Cinema Review - Mesrine: Killer Instinct & Mesrine: Public Enemy No.1

Part 1 showing between Friday 7th and Thursday 20th August 2009 @ Watershed, Bristol
Part 2 showing between Friday 28th August and Thursday 10th September 2009 @ Watershed, Bristol

Jacques Mesrine was a notorious French gangster in the 1970s and, as has become the staple with any famous criminal, here we have the biopic based on his autobiographical manuscripts and it is being hailed as “the French Scarface”.



Mesrine’s story is a long one – the trailer exciting tells us he robbed 32 banks, broke out of 4 high security prisons and killed countless people – and so the biopic has been sliced down the middle into two chunky, suitable epic parts. While each movie is undoubtedly well directed and excellently acted, there is a strong element of repetition. Far from documenting different elements or perspectives of his life, Mesrine: Part 1 and Part 2 are tediously similar, he’s just a lot fatter and hairier in the second: he robs banks, he goes to prison, he escapes prison, he runs, he sleeps around, he kidnaps a millionaire, he goes to prison…and amongst it all we are thrown odd scenes of extreme violence and tender emotion. Apart from documenting his crimes, the only other angle the films explore is his obsession with the media. The films begin and end with a marathon scene of Mesrine finally being caught for good by the Paris police and while it bookmarks the films nicely, it underlines the lack of journey the audience really go on.
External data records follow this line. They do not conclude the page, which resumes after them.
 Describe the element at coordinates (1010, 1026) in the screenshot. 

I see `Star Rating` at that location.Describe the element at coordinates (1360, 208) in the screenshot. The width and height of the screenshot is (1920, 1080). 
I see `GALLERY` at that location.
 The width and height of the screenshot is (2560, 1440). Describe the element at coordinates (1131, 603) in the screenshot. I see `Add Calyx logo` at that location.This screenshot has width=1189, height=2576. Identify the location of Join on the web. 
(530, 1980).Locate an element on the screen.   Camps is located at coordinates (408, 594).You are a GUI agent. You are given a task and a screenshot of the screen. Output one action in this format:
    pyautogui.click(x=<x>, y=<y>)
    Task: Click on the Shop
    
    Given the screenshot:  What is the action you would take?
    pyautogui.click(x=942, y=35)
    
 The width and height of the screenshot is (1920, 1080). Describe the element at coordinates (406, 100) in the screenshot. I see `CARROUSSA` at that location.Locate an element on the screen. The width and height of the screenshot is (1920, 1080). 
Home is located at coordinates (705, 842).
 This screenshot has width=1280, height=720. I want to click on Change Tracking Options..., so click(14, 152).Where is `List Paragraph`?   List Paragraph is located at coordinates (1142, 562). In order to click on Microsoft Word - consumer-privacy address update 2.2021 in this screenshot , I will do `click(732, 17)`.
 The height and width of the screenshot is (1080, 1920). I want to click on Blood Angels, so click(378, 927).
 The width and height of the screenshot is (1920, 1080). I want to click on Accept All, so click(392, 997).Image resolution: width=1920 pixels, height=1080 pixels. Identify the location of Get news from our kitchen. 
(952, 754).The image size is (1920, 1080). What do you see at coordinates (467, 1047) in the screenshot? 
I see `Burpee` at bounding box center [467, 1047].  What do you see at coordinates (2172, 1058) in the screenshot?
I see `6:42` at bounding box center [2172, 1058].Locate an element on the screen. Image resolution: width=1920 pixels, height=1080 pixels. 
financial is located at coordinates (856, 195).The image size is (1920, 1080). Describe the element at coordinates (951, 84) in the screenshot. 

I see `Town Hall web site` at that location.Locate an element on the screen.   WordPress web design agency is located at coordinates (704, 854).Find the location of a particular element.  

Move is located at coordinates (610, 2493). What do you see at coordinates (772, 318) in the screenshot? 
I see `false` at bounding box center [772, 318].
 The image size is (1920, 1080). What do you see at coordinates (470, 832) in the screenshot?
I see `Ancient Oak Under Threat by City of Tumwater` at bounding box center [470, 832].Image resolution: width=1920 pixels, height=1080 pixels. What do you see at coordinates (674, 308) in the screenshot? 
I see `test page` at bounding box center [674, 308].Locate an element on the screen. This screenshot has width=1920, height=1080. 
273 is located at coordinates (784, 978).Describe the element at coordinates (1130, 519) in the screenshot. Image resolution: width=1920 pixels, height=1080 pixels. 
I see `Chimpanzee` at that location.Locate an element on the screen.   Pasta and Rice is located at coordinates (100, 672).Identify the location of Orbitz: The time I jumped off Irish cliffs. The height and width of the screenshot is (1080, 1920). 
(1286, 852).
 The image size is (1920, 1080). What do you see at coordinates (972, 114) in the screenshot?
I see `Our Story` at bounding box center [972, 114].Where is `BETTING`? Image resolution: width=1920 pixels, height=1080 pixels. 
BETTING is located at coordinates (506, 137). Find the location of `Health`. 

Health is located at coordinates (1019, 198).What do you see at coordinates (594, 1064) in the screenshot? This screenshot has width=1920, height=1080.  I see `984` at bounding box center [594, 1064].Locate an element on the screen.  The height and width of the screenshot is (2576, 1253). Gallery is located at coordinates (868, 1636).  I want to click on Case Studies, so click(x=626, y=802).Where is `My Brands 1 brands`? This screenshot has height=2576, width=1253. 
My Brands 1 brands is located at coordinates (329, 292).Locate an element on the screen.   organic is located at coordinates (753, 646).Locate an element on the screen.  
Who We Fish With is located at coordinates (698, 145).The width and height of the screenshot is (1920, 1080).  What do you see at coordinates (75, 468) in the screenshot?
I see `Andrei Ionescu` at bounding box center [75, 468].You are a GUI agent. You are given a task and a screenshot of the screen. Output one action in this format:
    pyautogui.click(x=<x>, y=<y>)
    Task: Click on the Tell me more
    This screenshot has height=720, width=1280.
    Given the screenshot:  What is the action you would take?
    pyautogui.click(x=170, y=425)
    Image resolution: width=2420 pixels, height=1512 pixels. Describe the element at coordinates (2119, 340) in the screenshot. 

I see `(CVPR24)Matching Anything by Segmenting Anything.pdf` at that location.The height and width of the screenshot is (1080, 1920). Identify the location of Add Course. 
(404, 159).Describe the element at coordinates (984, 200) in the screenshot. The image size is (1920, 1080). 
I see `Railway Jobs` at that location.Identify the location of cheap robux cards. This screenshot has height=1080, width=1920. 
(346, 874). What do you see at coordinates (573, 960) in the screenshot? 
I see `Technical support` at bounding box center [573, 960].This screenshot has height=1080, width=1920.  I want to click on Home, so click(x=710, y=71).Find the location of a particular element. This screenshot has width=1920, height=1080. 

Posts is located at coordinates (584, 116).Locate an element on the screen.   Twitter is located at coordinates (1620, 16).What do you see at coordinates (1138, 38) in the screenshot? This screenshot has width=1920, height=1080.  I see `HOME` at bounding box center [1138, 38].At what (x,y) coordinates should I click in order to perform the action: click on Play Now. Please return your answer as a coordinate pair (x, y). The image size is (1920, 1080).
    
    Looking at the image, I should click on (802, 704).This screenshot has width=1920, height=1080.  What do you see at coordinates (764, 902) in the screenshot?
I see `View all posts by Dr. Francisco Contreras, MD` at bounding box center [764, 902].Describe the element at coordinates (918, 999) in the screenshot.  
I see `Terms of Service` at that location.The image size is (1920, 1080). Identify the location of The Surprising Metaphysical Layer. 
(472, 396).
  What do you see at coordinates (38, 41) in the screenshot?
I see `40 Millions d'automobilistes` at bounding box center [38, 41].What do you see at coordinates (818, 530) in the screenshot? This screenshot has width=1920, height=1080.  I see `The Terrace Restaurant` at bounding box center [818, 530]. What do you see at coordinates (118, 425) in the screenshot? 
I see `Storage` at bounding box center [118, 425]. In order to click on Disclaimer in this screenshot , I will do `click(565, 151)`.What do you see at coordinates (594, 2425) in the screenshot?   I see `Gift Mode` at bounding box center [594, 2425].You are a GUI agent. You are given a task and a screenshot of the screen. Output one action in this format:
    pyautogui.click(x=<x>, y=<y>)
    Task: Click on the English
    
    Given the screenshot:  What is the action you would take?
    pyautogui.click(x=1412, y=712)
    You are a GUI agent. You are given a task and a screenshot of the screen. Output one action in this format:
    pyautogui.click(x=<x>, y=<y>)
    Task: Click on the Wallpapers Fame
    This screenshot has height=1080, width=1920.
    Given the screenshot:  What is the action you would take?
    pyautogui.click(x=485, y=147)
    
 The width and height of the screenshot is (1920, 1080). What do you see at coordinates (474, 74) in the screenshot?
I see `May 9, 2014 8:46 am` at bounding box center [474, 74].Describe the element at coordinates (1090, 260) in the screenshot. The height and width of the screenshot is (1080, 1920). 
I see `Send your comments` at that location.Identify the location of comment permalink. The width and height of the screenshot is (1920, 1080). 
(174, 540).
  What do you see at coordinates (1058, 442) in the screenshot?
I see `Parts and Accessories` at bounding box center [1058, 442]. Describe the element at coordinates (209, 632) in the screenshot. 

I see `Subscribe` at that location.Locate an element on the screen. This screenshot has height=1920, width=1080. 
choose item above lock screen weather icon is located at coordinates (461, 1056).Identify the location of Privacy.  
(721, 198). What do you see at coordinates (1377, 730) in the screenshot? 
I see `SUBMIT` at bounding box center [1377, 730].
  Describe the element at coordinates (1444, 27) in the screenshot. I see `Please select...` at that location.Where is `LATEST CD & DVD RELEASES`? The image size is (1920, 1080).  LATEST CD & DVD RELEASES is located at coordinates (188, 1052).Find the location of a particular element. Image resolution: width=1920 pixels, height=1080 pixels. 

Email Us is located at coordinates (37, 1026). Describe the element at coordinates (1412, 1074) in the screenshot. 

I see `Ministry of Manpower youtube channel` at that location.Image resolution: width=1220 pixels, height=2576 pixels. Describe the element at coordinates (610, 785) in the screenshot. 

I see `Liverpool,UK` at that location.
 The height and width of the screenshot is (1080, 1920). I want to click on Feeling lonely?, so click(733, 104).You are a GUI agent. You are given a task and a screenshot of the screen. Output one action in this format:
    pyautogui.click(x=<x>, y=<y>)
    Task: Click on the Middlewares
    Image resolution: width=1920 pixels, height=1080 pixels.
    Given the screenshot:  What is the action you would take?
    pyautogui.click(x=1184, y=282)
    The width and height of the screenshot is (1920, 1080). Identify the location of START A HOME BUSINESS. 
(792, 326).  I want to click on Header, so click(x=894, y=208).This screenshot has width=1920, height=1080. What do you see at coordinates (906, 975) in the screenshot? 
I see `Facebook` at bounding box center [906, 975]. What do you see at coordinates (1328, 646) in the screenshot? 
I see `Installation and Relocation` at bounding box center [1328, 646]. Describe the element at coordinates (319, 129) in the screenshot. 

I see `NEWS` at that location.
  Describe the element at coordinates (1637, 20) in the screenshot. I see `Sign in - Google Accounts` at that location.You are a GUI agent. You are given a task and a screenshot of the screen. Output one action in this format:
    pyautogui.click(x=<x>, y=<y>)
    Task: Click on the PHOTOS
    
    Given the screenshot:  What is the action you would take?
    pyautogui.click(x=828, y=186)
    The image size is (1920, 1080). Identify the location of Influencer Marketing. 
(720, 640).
His story itself is not a very original one for a film and so you look for that little extra, something more to set it apart. Maybe the truth is however, that though his criminal CV is undoubtedly impressive, Mesrine the man just wasn’t that interesting. As becomes abundantly clear in the films, Mesrine had no idea what he was fighting for; he talks about revolution but is ultimately selfish in his motivations, just wanting to be famous, respected and remembered, and although the films highlight this, they explore it no further. Yes the bank heist scenes are exciting, but when you know he’s only robbing them because he can, by the fifth or sixth heist, the novelty has worn off.

Personally, it would have been infinitely more interesting to explore Mesrine’s head rather than his exploits. Perhaps we could have investigated his obvious, psychotic and insane tendencies; he beats a reported to death just for writing a bad story about him and at one point returns to a prison only weeks after breaking out armed to the teeth to try and break his former inmates out! Similarly, we have a taster of his past at the very beginning of Part 1 with some traumatic scenes from the 1960s Algerian War, pointing possibly to where it all started to go wrong for Mesrine, but the scene is little more than a minute long.

Ultimately the Mesrine films are slick, sexy and explosive, with a superb performance by Vincent Cassel as the lead, but when the crime film bar has been set so high by the likes of Scarface, Mesrine falls a little short.